Fourth, the RF heating raised the rectal temperature. However, the rectal temperature change was smaller than the brain temperature change (Figs. 4, 5, 7). This observation suggested that the animal was unable to dissipate all of the RF energy. The fractional RF energy dissipation caused the rectal temperature to rise at a slower rate. Further, the RF energy dissipation capability was comparable in all four animals (Fig. 4).
Fifth, the in vivo temperatures dropped linearly in anesthetized, unheated swine (e.g., Fig. 6). The linear temperature drop continued for ≥8 hr, which was a typical duration of the heating experiments. Further, as stated before, the temperature drop was unique to each swine. This observation was easily explained since isoflurane is a vasodilator. The vasodilation increased the peripheral vessel surface area exposed to ambient (34). This increased cutaneous heat loss. An animal-dependent vasodilation will cause an animal-dependent decrease in in vivo temperatures.
Sixth and last, the maximum absolute temperature was inside the brain.
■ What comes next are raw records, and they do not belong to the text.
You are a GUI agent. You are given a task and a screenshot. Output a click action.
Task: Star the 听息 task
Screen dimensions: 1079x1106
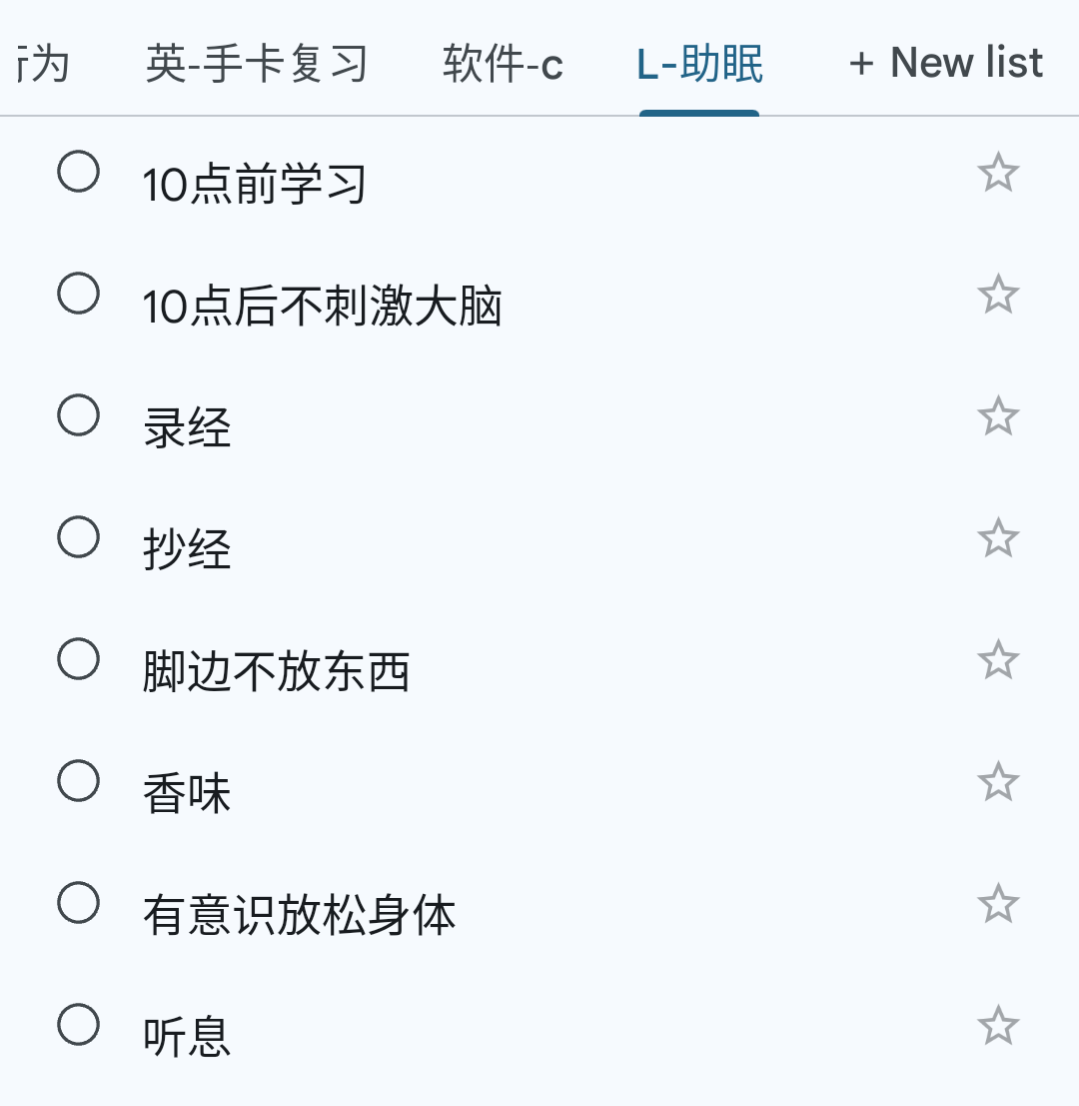pyautogui.click(x=999, y=1026)
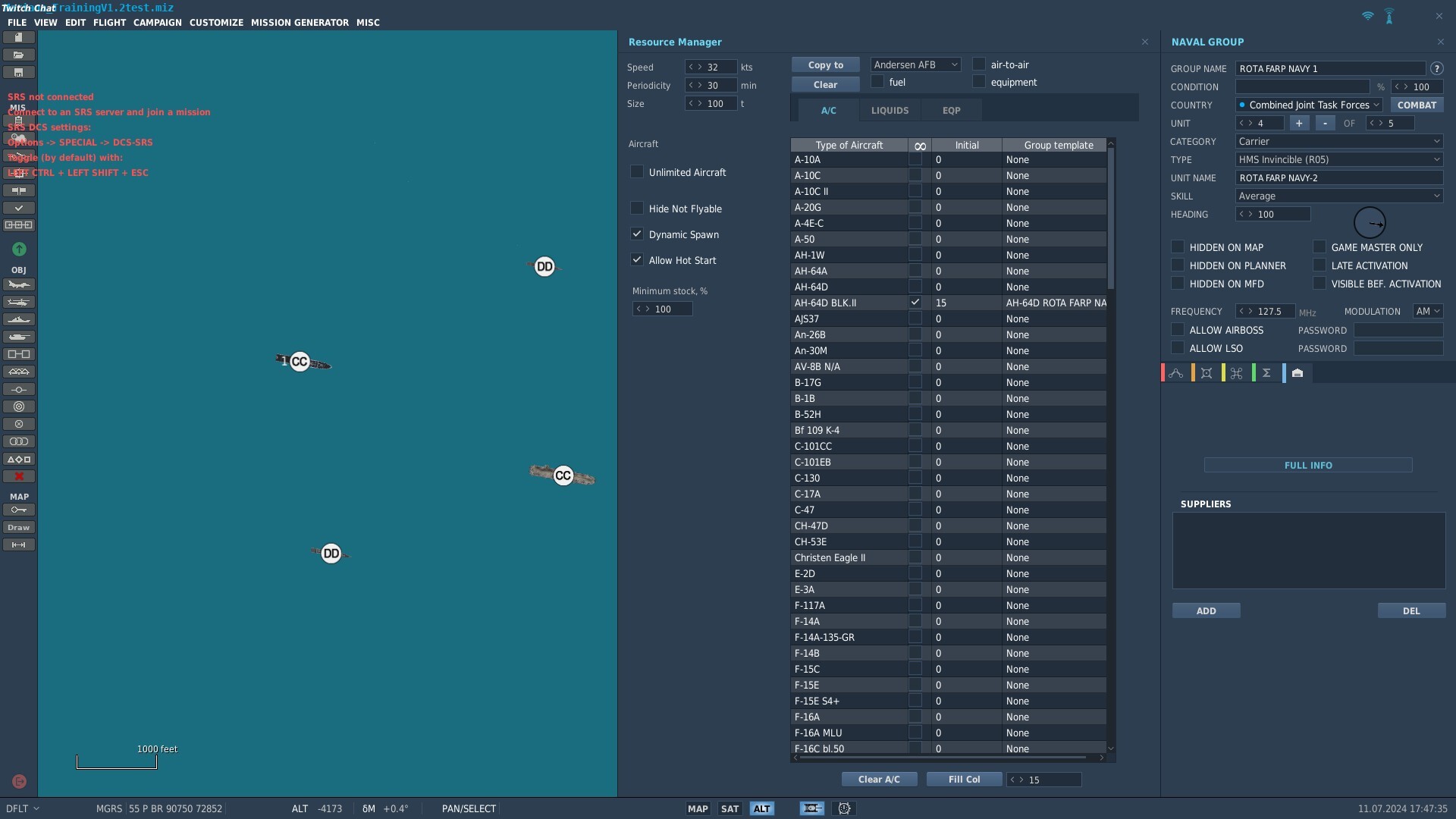Open the HMS Invincible type dropdown
Screen dimensions: 1456x819
click(1338, 160)
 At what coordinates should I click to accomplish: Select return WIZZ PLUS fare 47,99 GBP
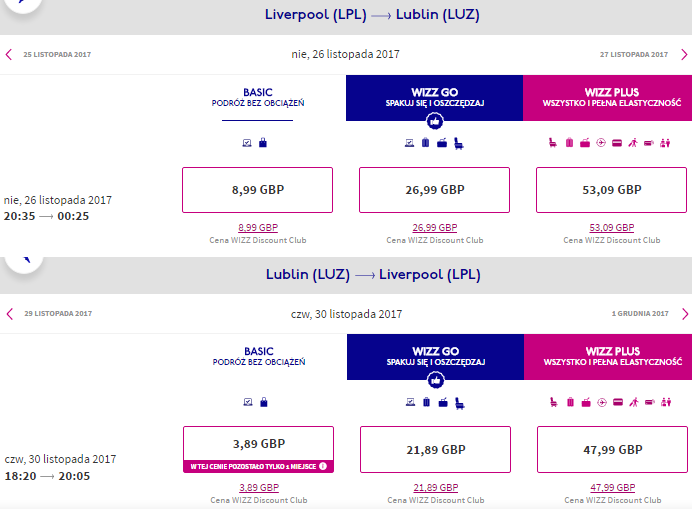tap(612, 449)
This observation suggested that a brain temperature might violate the RF safety guidelines before a skin temperature at 9.4T (e.g., Fig. 7). This observation was easily explained as follows. Mammals maintain nearly uniform core temperature well. Further, temperature at the skin was several degrees lower than the core temperature. Also, allowable temperature change in the safety guidelines is less for brain compared to periphery.
Comparing the present study with previous studies, Barber et al. (35) measured the RF-induced maximum temperature change in the head-skin and jugular vein of 0.2 and 0.1°C (W/kg)−1 hr−1, respectively, at 64 MHz. Kangarlu et al. (8, 36) measured the brain temperature change of 0–1.05°C (W/kg)−1 hr−1 in nonperfused head phantoms filled with ground turkey at 340 MHz. Adair et al. (37) measured the maximum skin temperature change of 0.12°C (W/kg)−1 hr−1 at 450 MHz. The results presented by Barber et al. and Adair et al. are in excellent agreement with our results. The results presented by Kangarlu et al. are also in reasonable agreement with our results. Comparison with the RF-induced temperature changes presented in Shellock and Crues (38) could not be made since the heating time corresponding to the maximum temperature change was unavailable.
Regarding limitations of the study, note that the RF power distribution depends on the geometry and electrical properties of tissue. In vivo temperature distribution depends on the geometry, thermal properties, and blood perfusion. Lack of similarities in the human and swine head geometry, electrical and thermal properties, and spatial blood perfusion distribution prohibits extrapolating our results to humans. Further, anesthesia changes thermoregulatory thresholds and blood flow distribution in mammals (30). This will affect in vivo temperature response induced by an RF power distribution.
The whole-head average specific absorption rate was correlated with the RF-induced, brain temperature change in anesthetized swine in a geometry-dependent manner. The RF heating-induced skin temperature change was not the maximum in vivo temperature change at 9.4T.